En Tunisie, la banane est un fruit totalement importé. Elle provient soit d’Amérique Latine, soit du continent Africain. Dans le monde, la banane restait jusque là un produit bon marché. En effet, les cours mondiaux de la banane montre une hausse vertigineuse de son coût, notamment depuis janvier 2022 et cela risque de continuer. Voici un graphique qui montre cette augmentation fulgurante:

Source: https://fred.stlouisfed.org/series/PBANSOPUSDM

Ainsi, la question est de savoir comment la Tunisie peut faire baisser le prix des bananes alors que le prix augmente sur les marchés mondiaux. Le prix moyen à l’achat sur les cours est de 1,68 dollars, soit 5,32DT.

En France, on prévoit une hausse de 20% du prix de ce fruit en 2023. Repris par RFI, Pierre Monteux, directeur général de l’UGPBan (Union des groupements de producteurs de bananes), explique que « l’environnement inflationniste que le monde a connu » n’a pas épargné l’industrie de la banane, avec des « hausses considérables au niveau de la production, des emballages, des cartons, des palettes ou encore des engrais qui ont quasiment doublé ».

Inflation

Après l’annonce des bananes à 5DT et des pommes à 4,5DT, les réactions des Tunisiens ne se sont pas faites attendre.

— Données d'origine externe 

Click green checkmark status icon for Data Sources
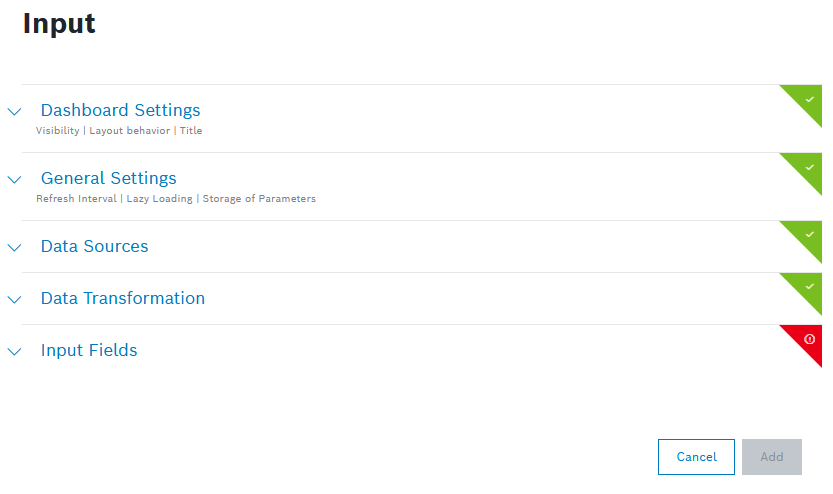 (x=809, y=235)
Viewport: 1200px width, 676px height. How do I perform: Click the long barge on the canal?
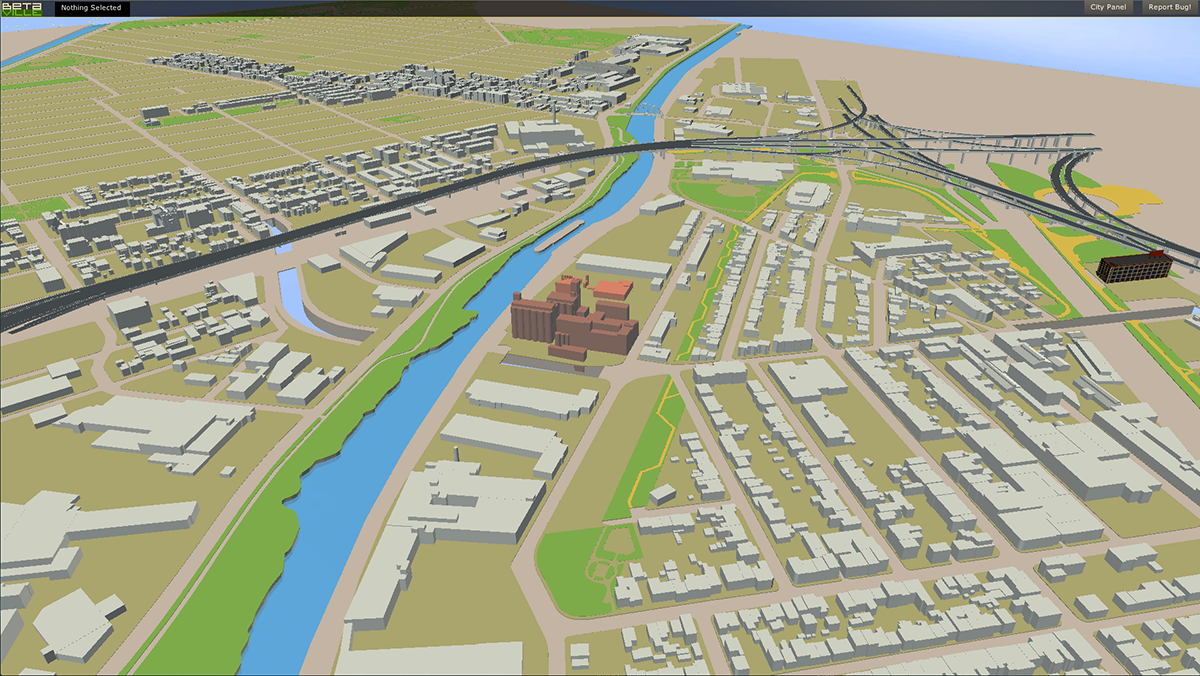pyautogui.click(x=559, y=238)
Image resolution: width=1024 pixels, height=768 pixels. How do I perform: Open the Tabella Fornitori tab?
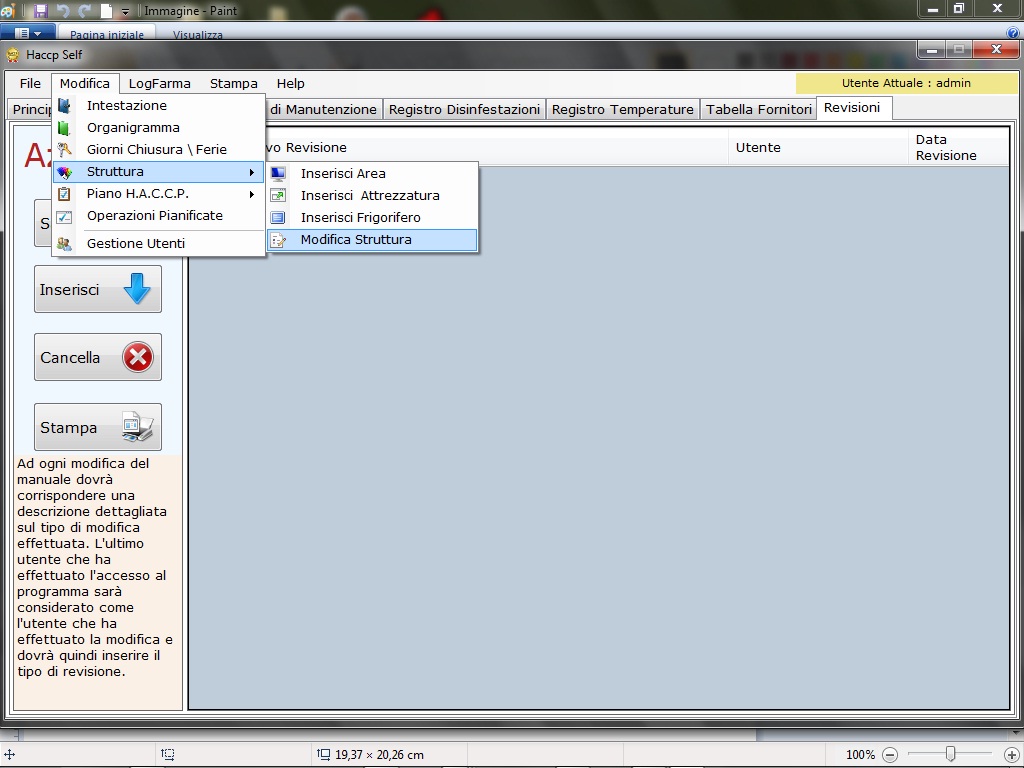tap(758, 110)

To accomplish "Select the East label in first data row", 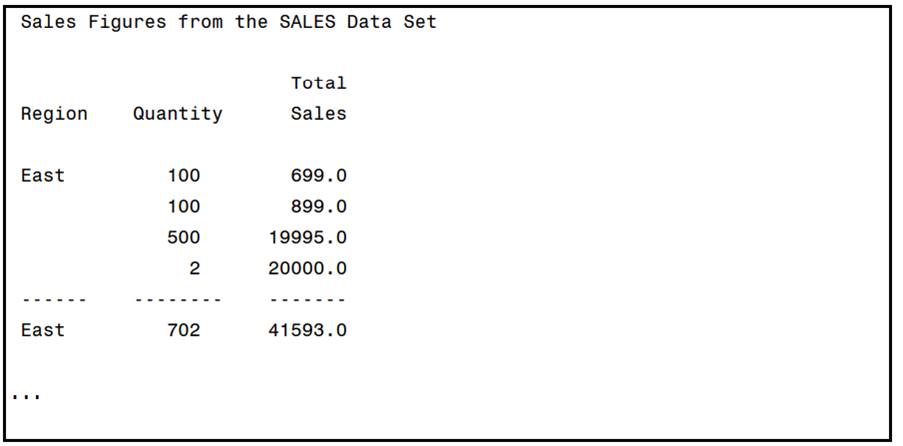I will click(x=42, y=176).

En effet, de nombreux internautes ont critiqué cette décision en indiquant qu’il fallait d’abord baisser le prix des produits de première nécessité avant de penser aux bananes ou aux pommes… d’autant que la Tunisie est un pays qui dispose, ne l’oublions pas, de nombreux fruits de saisons qui ne sont pas forcément disponibles dans d’autres pays du monde.

Une question légitime qui se pose encore plus lorsque l’on sait qu’aujourd’hui un litre d’huile végétale se vend aux alentours de 8DT alors que les prix sur les cours mondiaux sont en baisse et les tendances inflationnistes semble décélérer.

Source: https://tradingeconomics.com/commodities

Dans le numéro de janvier de la prestigieuse revue EcoWeek, l’économiste Hachemi Alaya explique que « c’est le laxisme budgétaire de l’État et l’inaction réformatrice du gouvernement qui  engendrent spéculation, inflation et pénuries ».

« En dépensant sans compter de l’argent qu’il n’a pas, de l’argent qu’il puise en acculant la banque centrale (…), l’État tunisien est de facto, le premier et principal fauteur d’inflation. En s’obstinant à maintenir les prix des produits de grande consommation à leur niveau d’il y a plus de deux décennies, l’État ne fait en réalité qu’entretenir le gaspillage du consommateur qu’il se plaît à stigmatiser tout en fermant les yeux sur la cause principale de ce phénomène (…) et sur la « shrinkflation» (réduction de la quantité de produit pour éviter la hausse du prix) qui sévit. En s’entêtant à garder jalousement ses monopoles, il ne fait en fait qu’organiser la rareté, cultiver les rentes, favoriser les comportements de spéculation, préserver cette autre source d’inflation qu’est la mauvaise gestion de ses entreprises publiques, etc », peut-on lire dans le numéro d’EcoWeek de janvier 2023.